4. Ancient Cistern (Skyward Sword)
Never before has a dungeon been so unified in design. The Ancient Cistern is a nigh perfect experience: a moveable center vestibule with treats below and throughout, a calm and stunning art direction, and even a moral taken from Japanese myth. The Cistern is the singular water temple that everyone loves, probably because the liquid never takes center stage and the swimming is minimal. The dungeon’s item, the whip, increases Link’s mobility and adds beautifully to his combat kit. Koloktos, the automaton boss, is one of the best in the game and has what may be the creepiest laugh in the series. There’s even the iconic Spider’s thread to get the puzzle key, which launches a horde of Cursed Bokoblins to chase you out. Nowhere else is as equally serene (I’d get a massage here) and heart-racing as this.
3. The Sandship (Skyward Sword)
Time travel has long been a staple of the Zelda franchise, but nowhere has done it quite as well as the Sandship. Lodged deep within the sandy oceans of the Lanayru Desert lay the Sandship, a brilliantly constructed puzzle box that tasks Link with navigating its wooden intestines by shooting the Timeshift Stone within its mast. By containing itself to the small bounds of the ship and focusing solely on the timeshift mechanic, every room within the dungeon smartly builds on one another and forces the player to be acutely aware of their surroundings. You even get to push a robot pirate off the plank AND blind a kraken. Talk about a win-win.

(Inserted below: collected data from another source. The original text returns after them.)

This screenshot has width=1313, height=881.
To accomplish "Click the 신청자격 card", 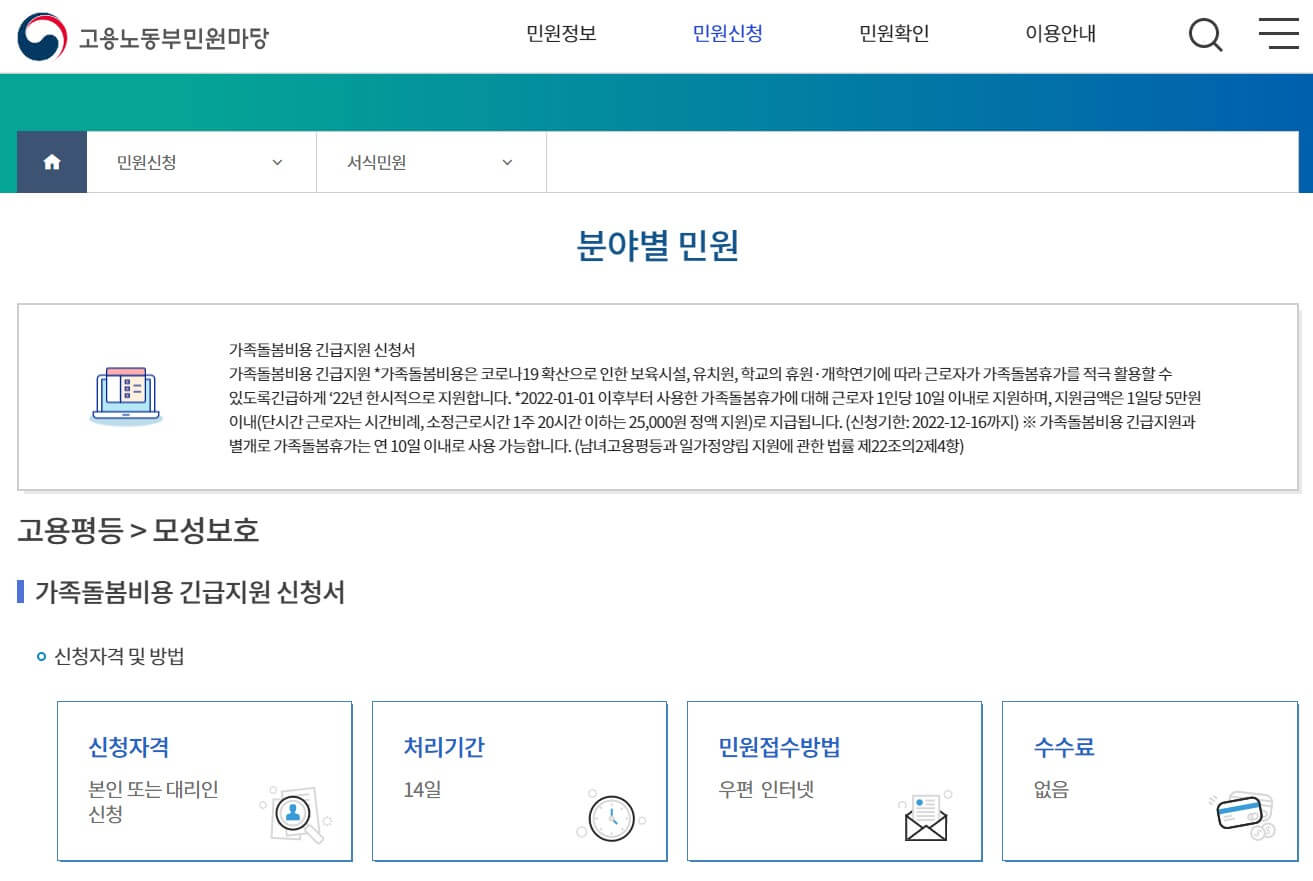I will tap(205, 781).
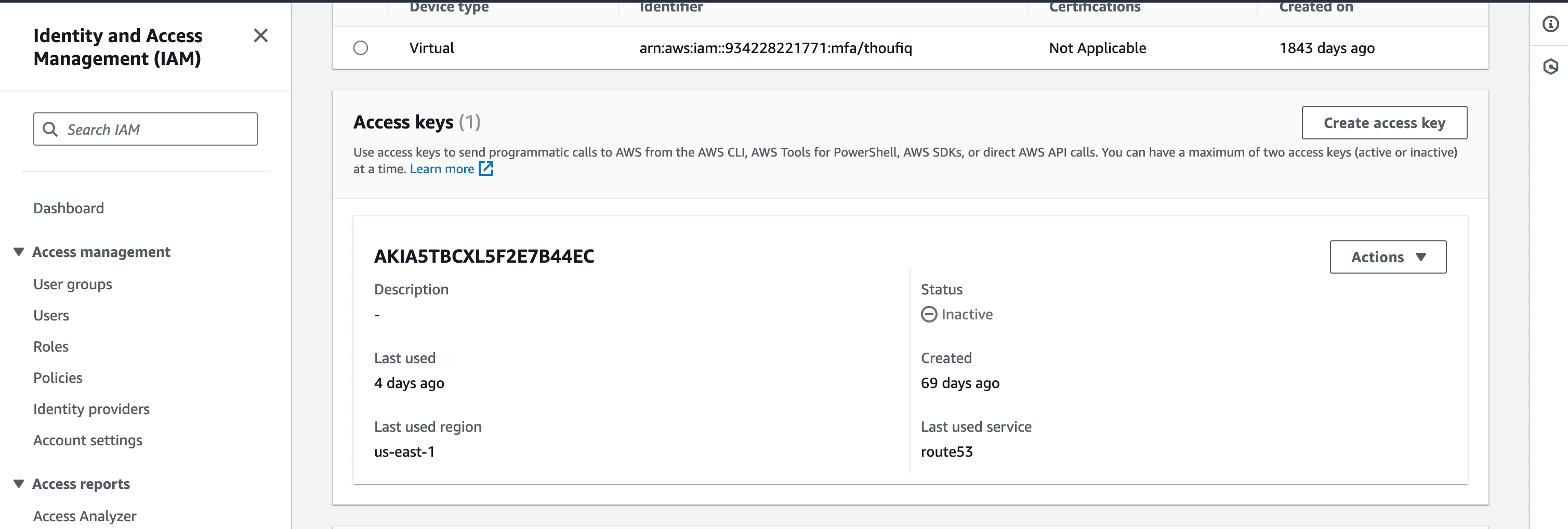Viewport: 1568px width, 529px height.
Task: Click the Create access key button
Action: [1383, 123]
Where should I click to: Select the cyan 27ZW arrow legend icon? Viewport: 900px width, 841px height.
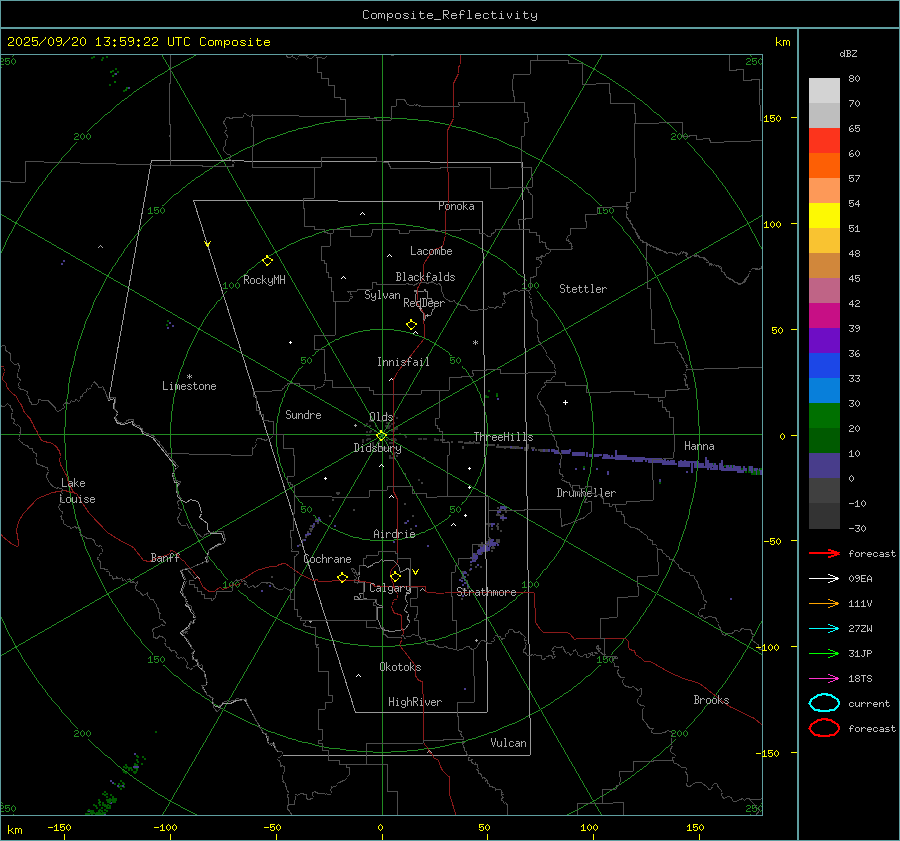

2. Hyrule Castle (Breath of the Wild)
One of the biggest criticisms of Breath of the Wild is its lack of traditional dungeons in favor of the bite sized Shrines, but that just means when a true dungeon arrives, it’s all the more impressive. You can go to Hyrule Castle as soon as you leave the Great Plateau, but I don’t recommend it. As you quest through this post-apocalyptic Hyrule, the Castle stares you down from the dead center of the map. When you do eventually tackle it, you’re in for a treat: the dungeon perfectly mixes the open-world freedom the game is known for with a crafted experience. The entire castle is open for exploration should you feel like it, and challenges await these curious minds. Seeing the dilapidated dining hall and rusty swords, it really hits home that so much time has passed while Zelda has been fending off Calamity Ganon for a century. She’s been waiting for a hero all this time.
1. Snowpeak Ruins (Twilight Princess)
By the sheer amount of entries on this list, it’s almost inarguable that Twilight Princess has some of the best dungeons within the series — and Snowpeak Ruins takes the cake. After a wildly entertaining race with the yeti Yeto, he invites you into his house to allow you to find a shard of the Twilight Mirror. His wife Yeta is sick, but they both treat you with open arms. It’s clear that the yetis don’t venture out of their main room much, as the entire manor is filled to the brim with frosty foes and tricky block puzzles. As you slip and slide blocks around the ice, the entire house rumbles with a baroque dread—something is simply not right here. It all comes to a head when Yeta leads you into their bedroom where she gets possessed by the Twilight Mirror, turning her into Blizzeta. Seeing Yeta’s transformation from kindly soup giver to ice demon makes the boss instantly memorable, and a satisfying fight with the supremely underutilized Ball and Chain make the entire dungeon the cream of the Superb Soup.